Het hof heeft [getuige/zoon verdachte] , zoon van de verdachte, ter terechtzitting in hoger beroep van 4 mei 2021 gehoord als getuige. Bij die gelegenheid heeft hij verklaard dat zijn moeder ‘met de dag achteruit gaat’. Zij haalt namen door elkaar en weet niet meer wie haar kleinkinderen zijn. Hoewel de vader van getuige [getuige/zoon verdachte] , zijnde de echtgenote van de verdachte, al 20 jaren geleden is overleden, heeft de verdachte daar geen herinnering meer aan. De verdachte heeft volgens de getuige een eigen kamer in het verpleeghuis in Oss en moet in vrijwel alle zaken worden ondersteund: van het bij elkaar zoeken van kleren tot het douchen. Met de verdachte is vrijwel geen gesprek te voeren, zij spreekt haar gesprekspartners telkens na en als zij zelf praat, gaat het veelal over zaken uit het verleden. De deur van de afdeling waar de verdachte woont is op slot, maar zij mag wel door bijvoorbeeld haar kinderen worden opgehaald voor een uitje, maar als zij dat doen wil ze vaak niet mee, omdat het onrust voor de verdachte oplevert als zij buiten het verpleeghuis komt.
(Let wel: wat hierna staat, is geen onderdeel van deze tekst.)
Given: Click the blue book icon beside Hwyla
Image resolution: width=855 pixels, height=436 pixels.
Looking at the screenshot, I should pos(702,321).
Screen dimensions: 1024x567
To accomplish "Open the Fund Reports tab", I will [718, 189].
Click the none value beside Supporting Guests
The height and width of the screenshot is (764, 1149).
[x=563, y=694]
Het hof is, gelet op het verhandelde ter terechtzitting en de door de raadsvrouw van de verdachte in het geding gebrachte stukken, met de advocaat-generaal en de verdediging van oordeel dat voldoende is onderbouwd dat bij de verdachte als gevolg van de ziekte van Alzheimer waaraan zij lijdt, sprake is van ernstig cognitief verval en forse dementerings-verschijnselen. Voorts is genoegzaam gebleken dat zowel het korte- als langetermijn-geheugen van de verdachte aanzienlijk is aangetast en zij gedesoriënteerd is in tijd, plaats en persoon.
Het hof is van oordeel dat gelet op het vorenstaande sprake is van een zodanige gebrekkige ontwikkeling of ziekelijke stoornis van de geestvermogens als bedoeld in artikel 16, eerste lid, van het Wetboek van Strafvordering, dat de verdachte thans niet in staat is de strekking van de tegen haar ingestelde vervolging te begrijpen. Het hof zal dan ook, na vernietiging van het bestreden vonnis, de vervolging van de verdachte schorsen in de stand waarin zij zich thans bevindt.
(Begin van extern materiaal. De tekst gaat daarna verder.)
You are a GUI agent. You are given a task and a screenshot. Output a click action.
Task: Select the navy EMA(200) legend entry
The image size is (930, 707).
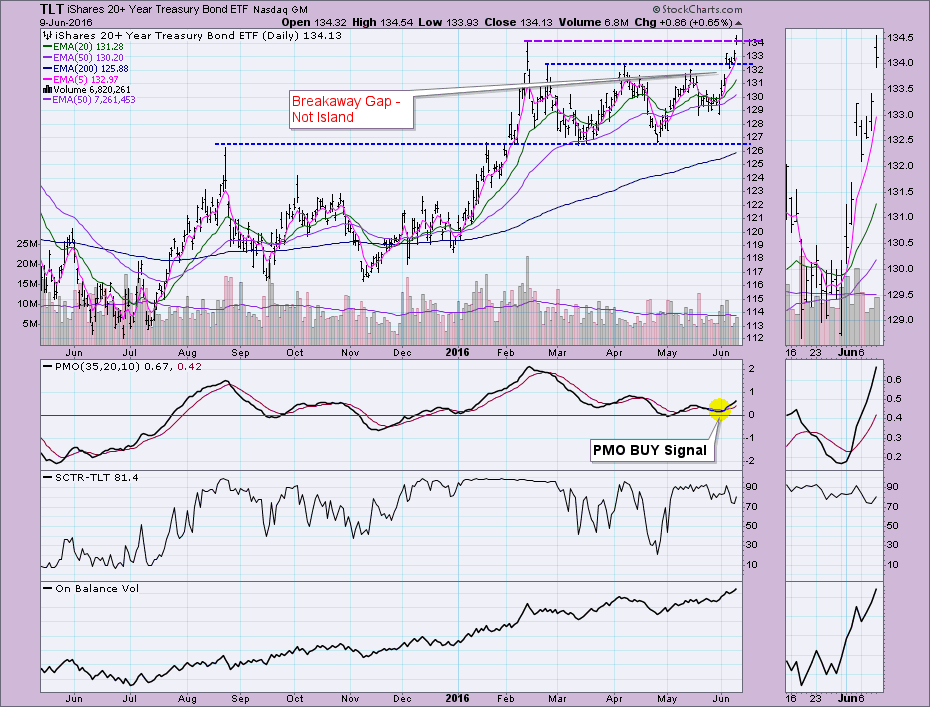pos(86,67)
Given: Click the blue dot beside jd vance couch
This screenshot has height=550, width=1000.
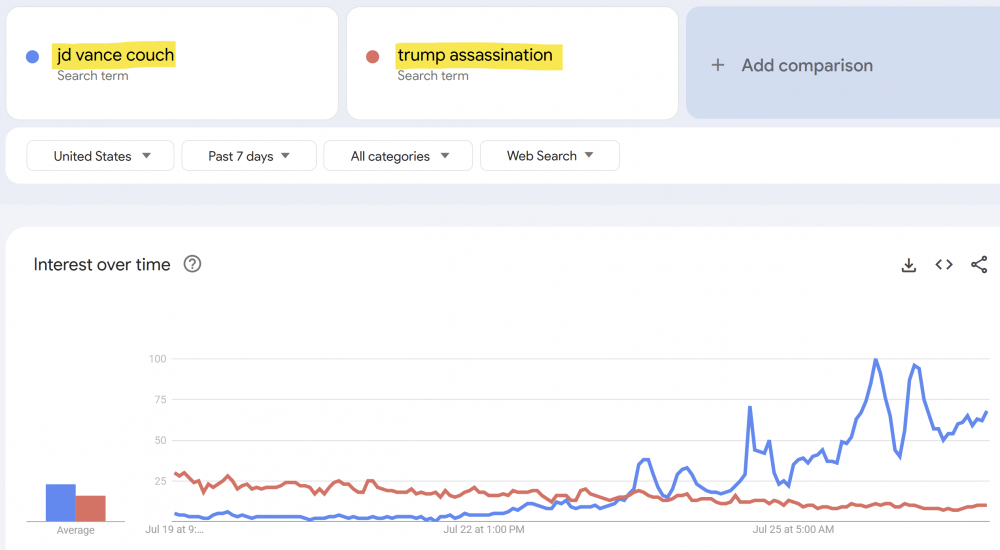Looking at the screenshot, I should 32,57.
Anders dan door de verdediging is verzocht, zal het hof geen toepassing geven aan het bepaalde in artikel 29f van het Wetboek van Strafvordering en dus niet verklaren dat de zaak geëindigd is. Hoewel in verband met het progressieve verloop van de ziekte van Alzheimer thans niet te verwachten valt dat cognitief herstel zal optreden waardoor de verdachte weer in staat zal blijken te zijn de strekking van de tegen haar ingestelde vervolging te begrijpen, is het hof immers van oordeel dat een dergelijke verklaring niet te verenigen is met het imperatief bepaalde in artikel 16, tweede lid, van het Wetboek van Strafvordering.
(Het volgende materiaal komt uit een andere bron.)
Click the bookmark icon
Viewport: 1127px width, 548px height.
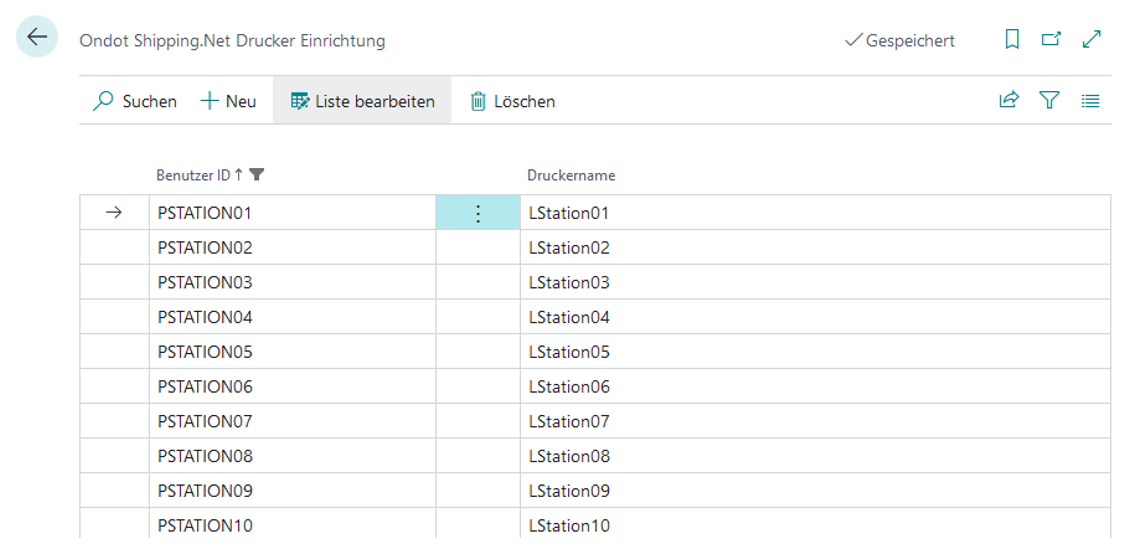(x=1012, y=40)
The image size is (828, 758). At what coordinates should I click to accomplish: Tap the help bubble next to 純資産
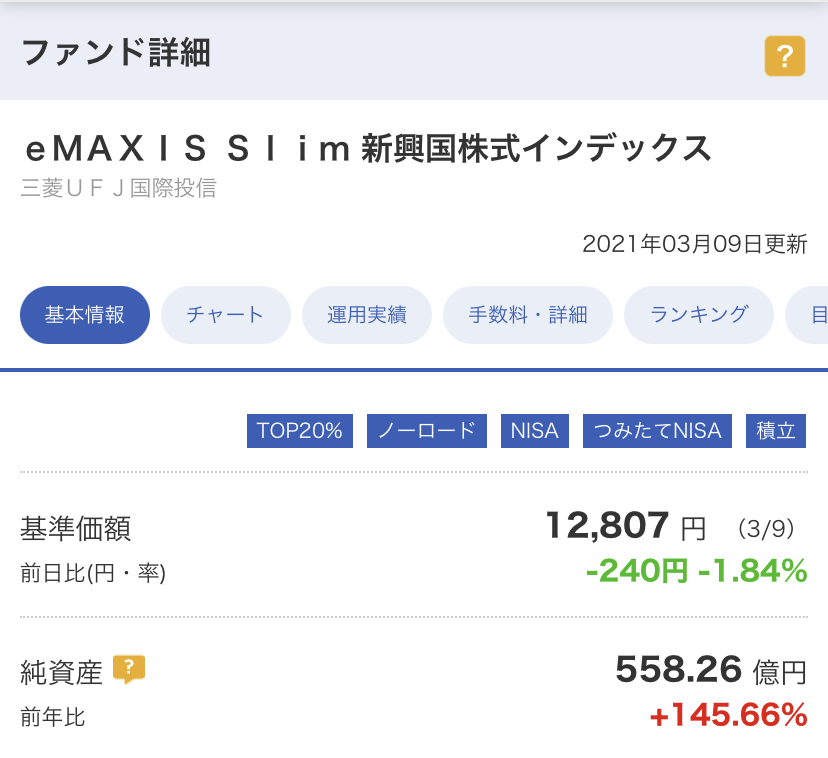click(129, 670)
Toepasselijk wettelijk voorschrift
De beslissing is gegrond op artikel 16 van het Wetboek van Strafvordering.

BESLISSING

Het hof:
verklaart de verdachte niet-ontvankelijk in het hoger beroep, voor zover gericht tegen de vrijspraakbeslissing van de rechtbank ter zake van het onder feit 1 tenlastegelegde;
vernietigt het vonnis waarvan beroep, voor zover aan het oordeel van het hof onderworpen, en doet in zoverre opnieuw recht:
schorst de vervolging van de verdachte.
Aldus gewezen door:
mr. F.C.J.E. Meeuwis, voorzitter,
mr. J.J.M. Gielen-Winkster en mr. W.T.H. Peute, raadsheren,
in tegenwoordigheid van mr. lic. J.N. van Veen, griffier,
en op 18 mei 2021 ter openbare terechtzitting uitgesproken.